During Depression days, when Bonnie and Clyde were cutting a lawless swatch through the Southwest, Mister Jim convinced county commissioners to buy him a Thompson machine gun that split bullets at the rate of 600 per minute. "Never got to use it on them," he many times has mourned. He did, however, have the satisfaction of leading to the capture of Raymond Hamilton, a member of the Bonnie and Clyde gang, and saw him sentenced to 99 years for having the temerity to rob a bank in Mister Jim's jurisdiction.

Jim Flournoy began as a prison guard, then shifted briefly to warring on ticks for the Texas Sanitary Livestock Commission.

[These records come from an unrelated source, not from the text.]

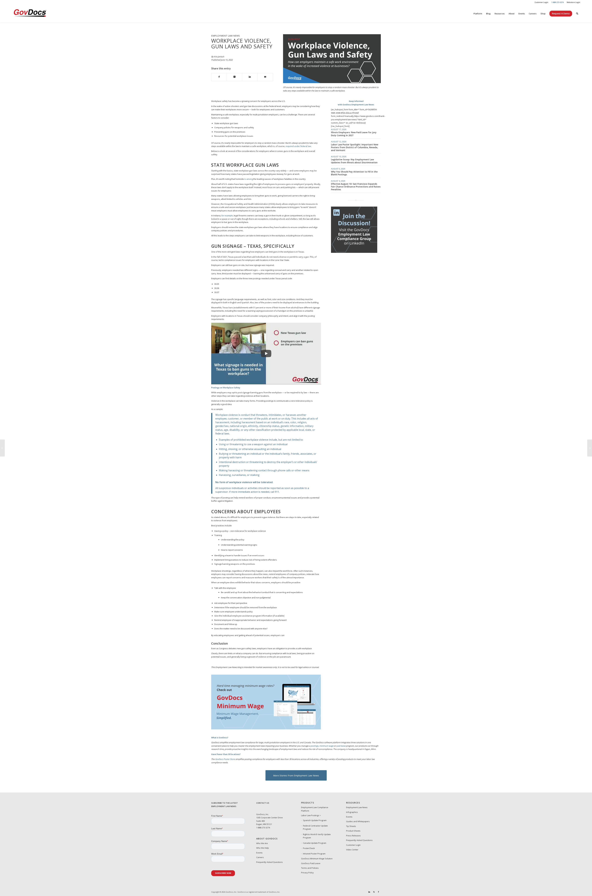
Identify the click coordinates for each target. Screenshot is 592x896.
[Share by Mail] (265, 77)
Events (259, 852)
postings (314, 745)
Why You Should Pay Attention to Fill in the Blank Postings (354, 173)
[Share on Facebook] (219, 77)
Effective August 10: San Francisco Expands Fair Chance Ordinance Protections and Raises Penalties (355, 186)
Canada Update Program (314, 843)
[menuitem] (541, 2)
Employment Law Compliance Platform (314, 809)
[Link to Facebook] (378, 892)
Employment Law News (357, 807)
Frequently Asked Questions (269, 862)
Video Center (352, 849)
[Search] (577, 13)
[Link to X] (374, 892)
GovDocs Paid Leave (310, 863)
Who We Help (262, 848)
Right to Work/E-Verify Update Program (317, 836)
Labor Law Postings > (311, 815)
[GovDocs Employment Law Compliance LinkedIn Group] (354, 252)
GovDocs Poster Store (225, 759)
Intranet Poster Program (314, 853)
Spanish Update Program (315, 820)
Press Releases (353, 835)
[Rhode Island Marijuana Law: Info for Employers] (2, 448)
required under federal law (298, 146)
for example (227, 215)
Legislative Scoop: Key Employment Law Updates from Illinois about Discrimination (354, 161)
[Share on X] (234, 77)
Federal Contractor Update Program (315, 827)
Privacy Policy (307, 872)
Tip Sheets (351, 826)
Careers (260, 857)
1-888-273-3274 (263, 827)
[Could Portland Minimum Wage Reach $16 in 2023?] (589, 448)
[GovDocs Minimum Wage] (266, 728)
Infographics (352, 812)
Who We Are (262, 843)
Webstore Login (573, 2)
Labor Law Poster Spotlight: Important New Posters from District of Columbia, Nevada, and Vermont (354, 147)
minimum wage (326, 745)
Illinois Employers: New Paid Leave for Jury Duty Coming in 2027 (353, 134)
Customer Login (541, 2)
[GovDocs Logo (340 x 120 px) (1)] (37, 13)
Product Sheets (353, 830)
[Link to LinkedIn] (369, 892)
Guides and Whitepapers (358, 821)
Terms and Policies (310, 868)
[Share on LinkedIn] (249, 77)
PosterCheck (309, 848)
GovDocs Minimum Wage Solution (317, 858)
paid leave (340, 745)
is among (248, 179)
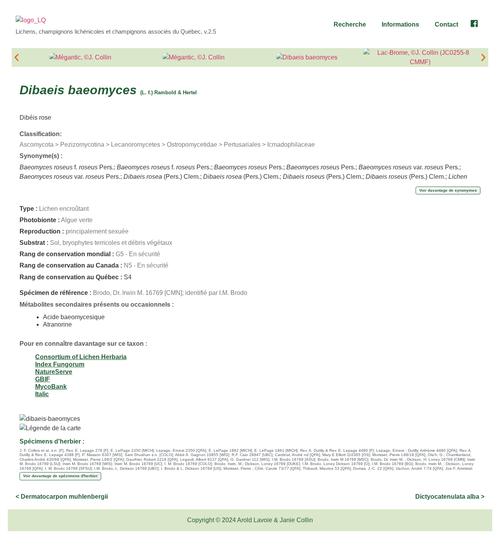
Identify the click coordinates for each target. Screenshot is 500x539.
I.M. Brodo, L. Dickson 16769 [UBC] (126, 468)
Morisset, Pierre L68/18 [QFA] (398, 455)
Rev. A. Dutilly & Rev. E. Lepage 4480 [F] (337, 450)
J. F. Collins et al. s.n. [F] (42, 450)
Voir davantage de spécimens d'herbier (60, 476)
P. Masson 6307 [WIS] (102, 455)
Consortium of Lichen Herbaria (81, 357)
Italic (42, 394)
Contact (446, 24)
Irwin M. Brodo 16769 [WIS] (87, 464)
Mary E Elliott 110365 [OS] (346, 455)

As a Texas Ranger in the 1920s and 1930s, he concentrated on cattle rustlers in the Big Bend Country along the Mexican border. He loves to recall those old days when life was simpler, when he rode horseback in the mountains, slept under the stars, and didn't have to worry about meddling newsmen.

Except for winking at the operation of the Chicken Ranch, Mister Jim has always been a stickler for enforcing the law. "Many is the time," he has said, "that we've busted somebody for carrying just one marijuana cigarette. They say they're gonna legalize it. Maybe so, but it ain't legal yet." Flournoy handled his last big case a few months ago when he found three dudes operating a methamphetamine factory in an old farm house and captured dope and paraphernalia he claimed to be valued at $30 million.

Though he growls and snorts when "Whorehouse" is mentioned -- "I wouldn't walk across the street to see the damn thang" -- Jim Flournoy finds himself in full agreement with one sentiment expressed by his stage counterpart, Ed Earl Dodd.

"You know, this damn job ain't no fun no more," the stage sheriff complains. "There was a time when law'n order meant somethin'. But now you got to read folks their rights to 'em 'till you go half blind, and fill out a stack of damn papers and showdog couldn't jump over."

"That's sure the way it is," Mister Jim enthused when that passage was read to him. "Hail, it's got to where you don't hardly dare arrest a bank robber without you catch him carryin' the cash and two guns. F.B.I. and everybody's always messin' with you about so-called civil rights. I'd a-quit this office several years ago, but then that Chicken Ranch stuff come up and two fellers announced to run against me. I just decided, by God, to stay and show 'em I couldn't be pushed around."

Ed Earl Dodd couldn't have said it better, Sheriff. Enjoy your retirement out there on your chicken -- ah, excuse me -- your cattle ranch there in Fayette County.